"O kaszy jaglanej pełno informacji na większości blogów.Po cóż więc mam pisać, że: jest zasadotwórcza, zawiera dużo
łatwo przyswajalnego białka, jest bogata w witaminy z grupy B, witaminę E,
żelazo i miedź, jest lekkostrawna i nie uczula, ma właściwości antywirusowe i
zmniejsza stany zapalne błon śluzowych a dzięki krzemionce wpływa dobroczynnie
na włosy i paznokcie, poprawia przemianę materii i reguluje poziom cholesterolu.

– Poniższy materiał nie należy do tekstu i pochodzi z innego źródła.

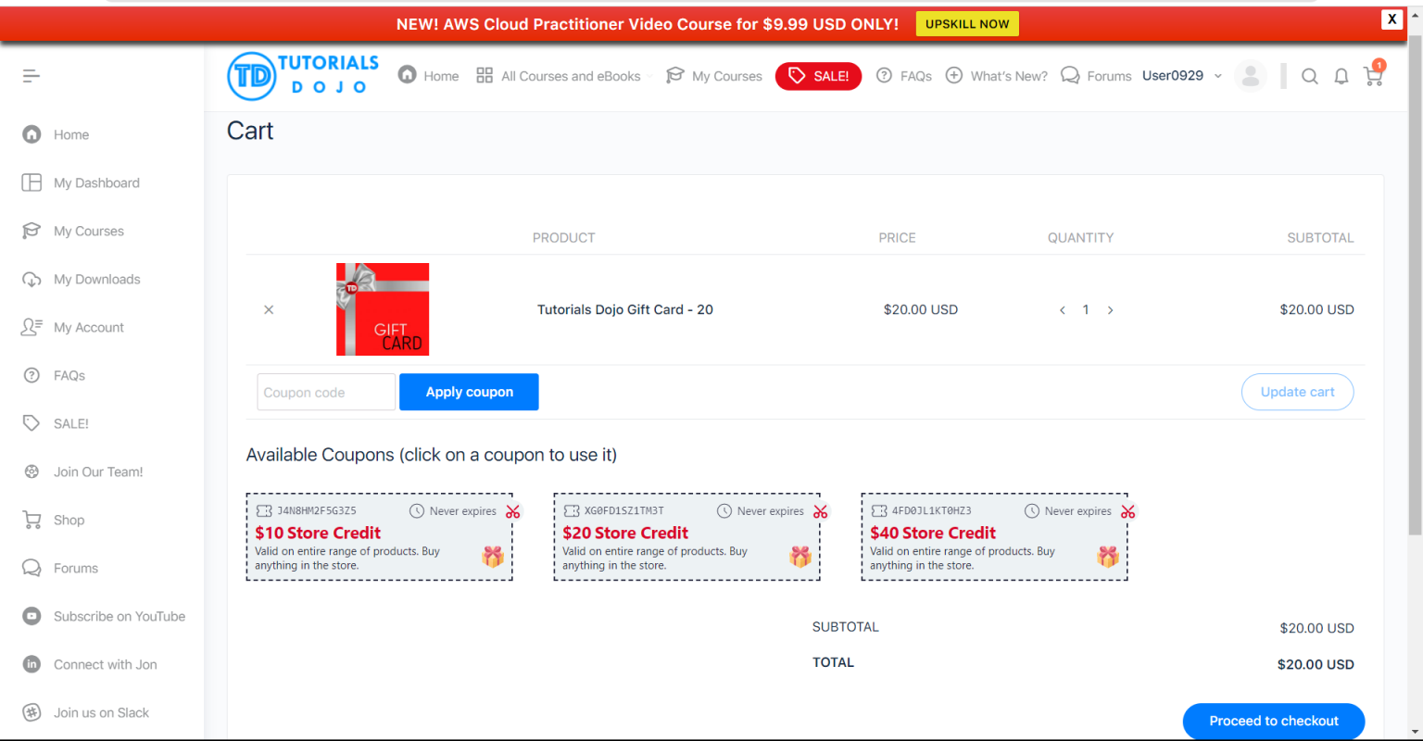Close the promo banner with X
1423x741 pixels.
(x=1392, y=19)
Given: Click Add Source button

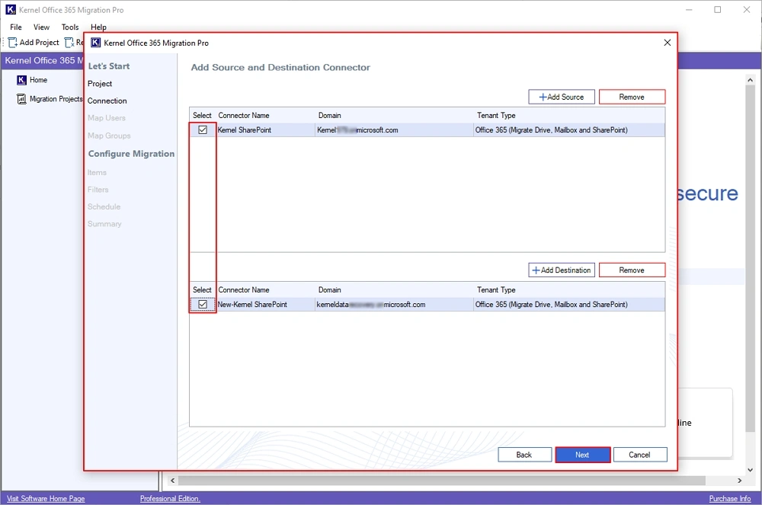Looking at the screenshot, I should (x=562, y=97).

Zamiast pisać o cudownych właściwościach tej jednej z najstarszych i
najzdrowszych kasz, lepiej podam przepis na ugotowanie jej na sypko. Moje
pierwsze zetknięcie z kaszą jaglaną to była porażka. Po ugotowaniu wyszła mi
nieapetyczna breja. Teraz jednak już wiem jak ją ugotować, by była idealnie
sypka! Sposób ten podpatrzyłam na Smakoterapii. Przygotowuje się ją szybko i
wychodzi idealnie! Można ją wykorzystać do niezliczonej ilości potraw. Ja
polecam moje kotlety z kaszy jaglanej i kapusty!”
Przygotowanie:
Uprażyć kaszę na sucho w garnku, mieszając drewnianą łyżką, do momentu aż zacznie ładnie pachnieć.
Uprażoną kaszę przelać niewielką ilością wrzątku, osączyć na sicie.
Ponownie przełożyć do garnka i zalać wrzątkiem (wody ma być ok. dwa razy
więcej niż kaszy).
Postawić na malutkim ogniu, pod przykryciem (dodatkowo postawiłam garnek na płytce).
Teraz kaszy nie należy już mieszać. Jeżeli wody jest jednak za
mało, można dolać nieco wrzątku.
Gdy kasza wchłonie wodę - jest gotowa.